My self-esteem was so low I didn't believe I even deserved a bed to sleep in. One day, as I lay sleeping on the floor, a cockroach ran over my foot and I opened my eyes, and before the ego could intervene in that space, I saw how my entire world was created.
Ego naming things I was seeing: light, window, ceiling, walls—naming the unnameable. Prior to that, there was no identification. There was no I. There was no world.
I was seeing this body as it. It stood up. It walked and just out the door and faced a mirror and looked into the depth of those eyes, and it was as though I met myself. Love happened.
I saw that when I believed my thoughts, I suffered, and when I didn't believe them, I didn't suffer. My husband and children came to get me, and the shift they experienced in me, it was unrecognizable.
I didn't know I had my family until I was being identified. I'm a woman. I have a husband. I have three children. I have a home.
I'd start to walk out the door, this agoraphobic, and my husband would say something like, "Where do you think you're going, Kate?" and I would just think that is one of the most amazing questions I've ever heard.
Where the hell do I think I'm going? The excitement of the don't know.
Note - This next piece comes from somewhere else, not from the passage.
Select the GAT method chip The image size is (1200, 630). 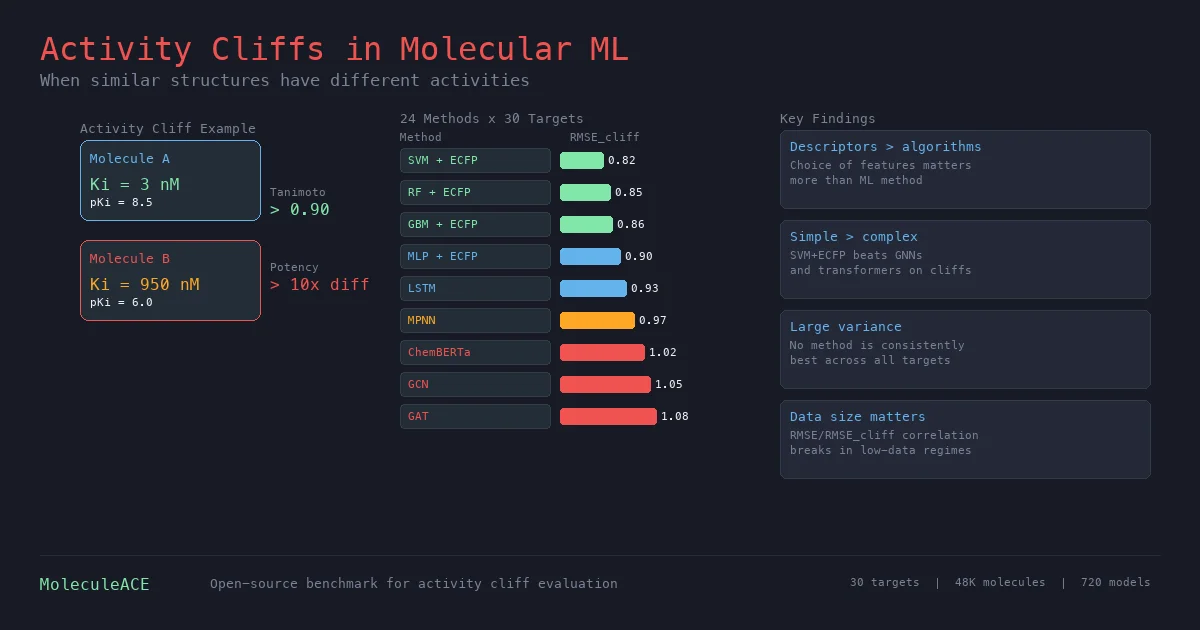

I have no idea. In the desert, the wind can blow hard for several days, and I loved it.
The adventure of meeting the world was just falling in love with everyone and everything. People would say, you know, there's this crazy woman that talks about making friends with the wind, but other people would call and say, "Can you help me?"
Obviously their minds were open. I'd say, "Yes." I would just listen to them talk, and they would tell me their problems.
Like, "My husband left me," or "There's something wrong with me," or "I'll never find work," or "I've got cancer, I'm dying." I ask four questions.
The first one is, "Is it true?" and then the next question is, "Can you absolutely know it's true?" and then, "How do you react when you believe the thought?" and then that fourth question, "Who are you without the thought?"
Suffering, I've come to see, is optional. But to anyone that has the courage to answer the questions, life is a gift, and anyone can do this work if their mind's open to it.